Apologies for the book. Any comments/suggestions welcome!

Thanks!

Hello @bubbly4me, Welcome to Connect. I have neuropathy also but fortunately (if you can call it that) I only have numbness and some tingling in my feet and legs. You are not alone with your stabbing electrical type pain in your legs though along with your other symptoms and there are many members and other discussions you might find helpful. I did a search of Connect on "stabbing electrical pain in my feet" and found related discussions and comments that you might find helpful. Here's a search link that lists the discussions and comments - https://connect.mayoclinic.org/search/discussions/.

The pain sounds a lot like a friend of mine who had sciatica due to spine issues. Fortunately surgery fixed the problem for him. Here's some information that describes possible causes/triggers:
-- What can cause nerve pain in the foot?: https://www.medicalnewstoday.com/articles/nerve-pain-in-foot

Have you discussed the symptoms with your doctor or a neurologist?

Hello, and thanks for links - I will check those out shortly.

Yes, I've seen a neurologist and had an MRI of the lower back as well as conduction tests etc. He said it was Diabetic Neuropathy. It makes sense as I've been diabetic for many years and didn't manage it well at first. The only part I don't understand is why it's nearly always only in one foot at a time.

@bubbly4me another great resource is the Foundation for Peripheral Neuropathy - https://www.foundationforpn.org/. They have a YouTube channel where they keep all of their webinars that are great for learning more about the condition and what helps. Here's a search of their YouTube channel showing webinar videos for diabetic neuropathy - https://www.youtube.com/@foundationforperipheralneu4122/search

Hi,
I am also new to this group. I had a hip replacement 1 year ago. Has been a very difficult time. Still need a cane to walk as my glute muscle doesn’t want to work even with much physio and exercise. Still have pain.
Now Inhave developed peripheral neuropathy in both legs from knees down.
Also at times I have numbness in lips. Lots of tests down for no clear results of cause.
Anyone else had the lip numbness. My family Dr. tells me it is from anxiety??
Q thanks

@johnbishop
Thanks again for that, I'll take a look.

@lidestan1

Dont let your doctor say its just anxiety. I developed motility/digestion and constipation issues sometime after diagnosed neuropathy. So I went to see a Gastro doctor and after seeing me for just 10 mins told me its just anxiety that Im not having bowel movements for days. Thing is I had severe anxiety for years before neuropathy and never had stomache issues until neuropathy.

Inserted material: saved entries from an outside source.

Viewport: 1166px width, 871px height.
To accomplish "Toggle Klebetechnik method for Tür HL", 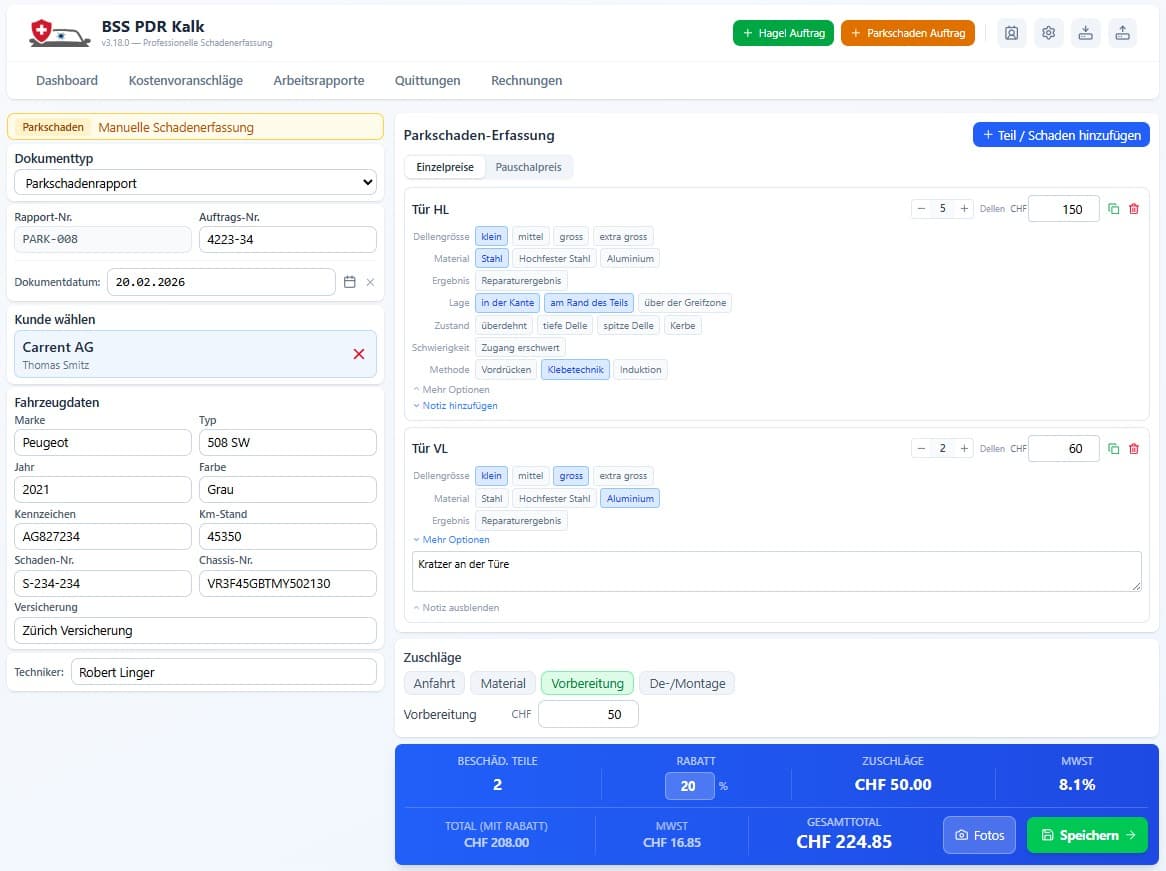I will click(x=575, y=369).
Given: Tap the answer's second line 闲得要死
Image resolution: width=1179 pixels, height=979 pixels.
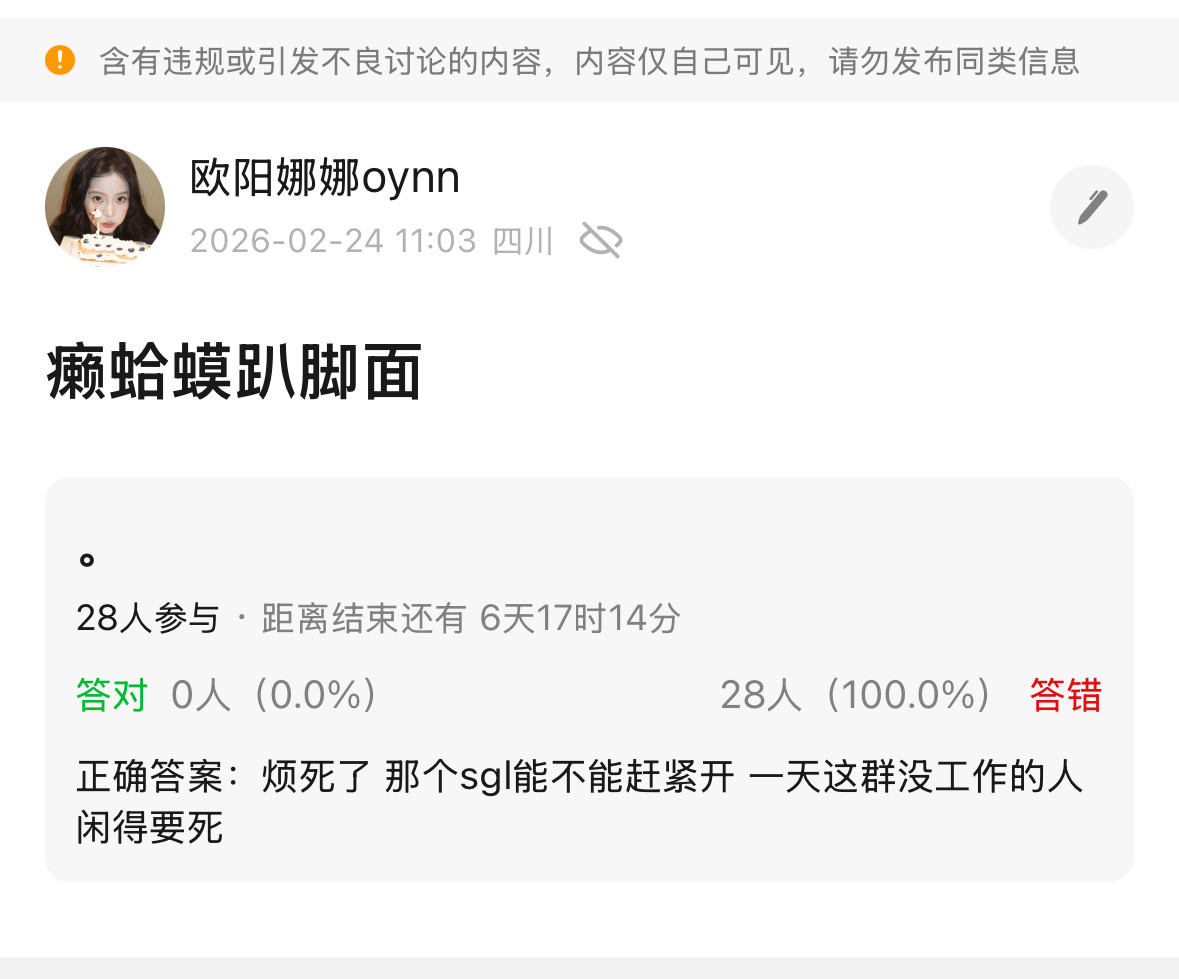Looking at the screenshot, I should click(x=150, y=828).
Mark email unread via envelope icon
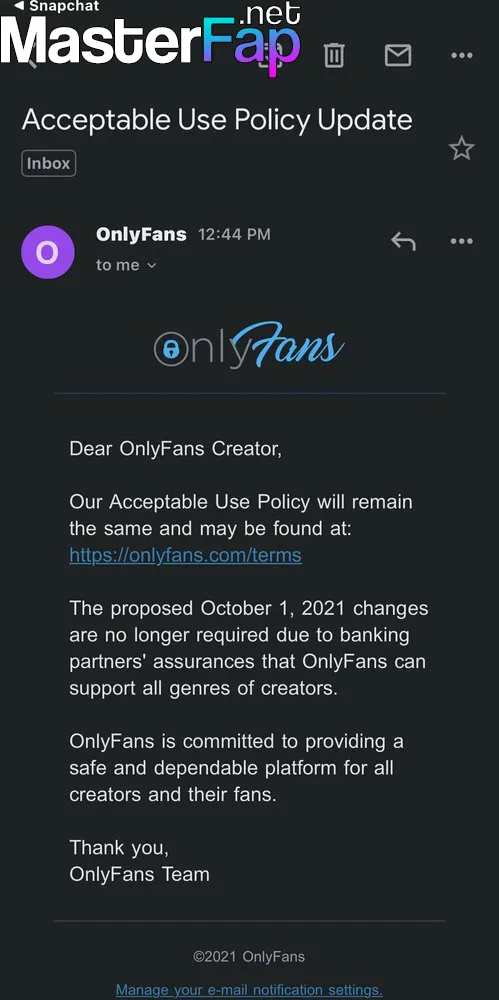 (x=398, y=55)
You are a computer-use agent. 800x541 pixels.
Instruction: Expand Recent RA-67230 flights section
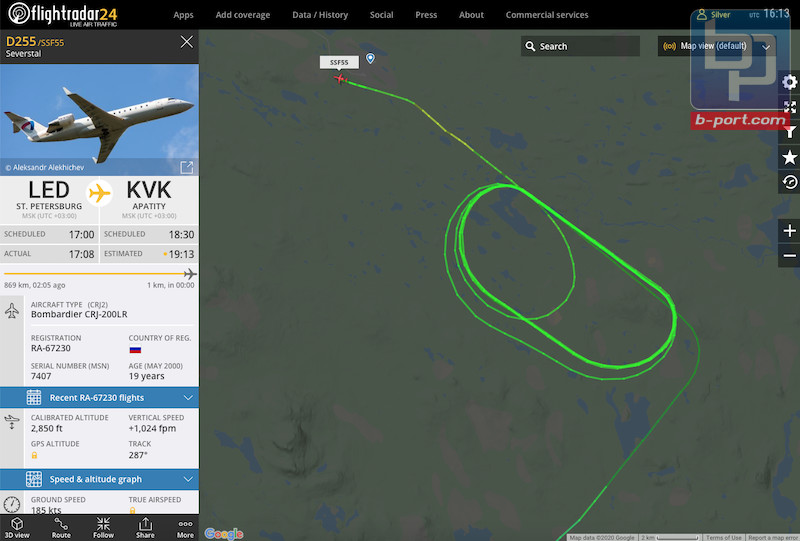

I told him such and he replied that hes going to let my primary what he thinks - that its anxiety. Thats within 10 mins and never meeting me before. He even questioned me having neuropathy despite having it confirmed by EMG.

I always heard of doctors pulling the its just anxiety card but had never experienced it myself until recently.

So from what I gather saying its just anxiety is bullcrap lazy excuse from a doctor.